▶ Records to process:
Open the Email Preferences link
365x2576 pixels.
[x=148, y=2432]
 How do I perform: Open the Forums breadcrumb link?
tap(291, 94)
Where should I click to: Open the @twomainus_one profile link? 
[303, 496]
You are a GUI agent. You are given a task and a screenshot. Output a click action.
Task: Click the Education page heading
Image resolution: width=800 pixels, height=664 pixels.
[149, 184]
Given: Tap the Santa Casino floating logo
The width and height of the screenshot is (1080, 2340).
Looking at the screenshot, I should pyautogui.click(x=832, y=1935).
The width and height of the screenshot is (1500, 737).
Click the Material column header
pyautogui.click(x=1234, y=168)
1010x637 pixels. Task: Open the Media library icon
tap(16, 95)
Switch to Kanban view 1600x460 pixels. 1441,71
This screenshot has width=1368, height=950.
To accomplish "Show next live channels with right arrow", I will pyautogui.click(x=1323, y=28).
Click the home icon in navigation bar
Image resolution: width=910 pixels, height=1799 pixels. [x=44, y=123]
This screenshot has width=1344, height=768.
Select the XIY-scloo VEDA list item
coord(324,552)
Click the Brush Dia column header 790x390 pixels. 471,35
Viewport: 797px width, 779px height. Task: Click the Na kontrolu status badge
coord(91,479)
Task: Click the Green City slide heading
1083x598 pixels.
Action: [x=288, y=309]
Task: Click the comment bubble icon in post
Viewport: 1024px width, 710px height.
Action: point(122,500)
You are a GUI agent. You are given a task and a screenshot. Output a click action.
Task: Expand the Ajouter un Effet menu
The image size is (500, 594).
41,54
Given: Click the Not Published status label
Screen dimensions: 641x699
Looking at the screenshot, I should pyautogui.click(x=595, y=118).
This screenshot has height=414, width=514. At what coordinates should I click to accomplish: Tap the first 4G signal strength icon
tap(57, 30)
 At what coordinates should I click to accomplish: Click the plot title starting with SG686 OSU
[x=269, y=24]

▶ Task description:
Using the entries shown above, reproduce verbatim the lines from the line bearing "The width and height of the screenshot is (1500, 737)." to the line bearing "This screenshot has width=1368, height=950.", inclusive.

▶ Expected answer:
The width and height of the screenshot is (1500, 737).
Click the Material column header
pyautogui.click(x=1234, y=168)
1010x637 pixels. Task: Open the Media library icon
tap(16, 95)
Switch to Kanban view 1600x460 pixels. 1441,71
This screenshot has width=1368, height=950.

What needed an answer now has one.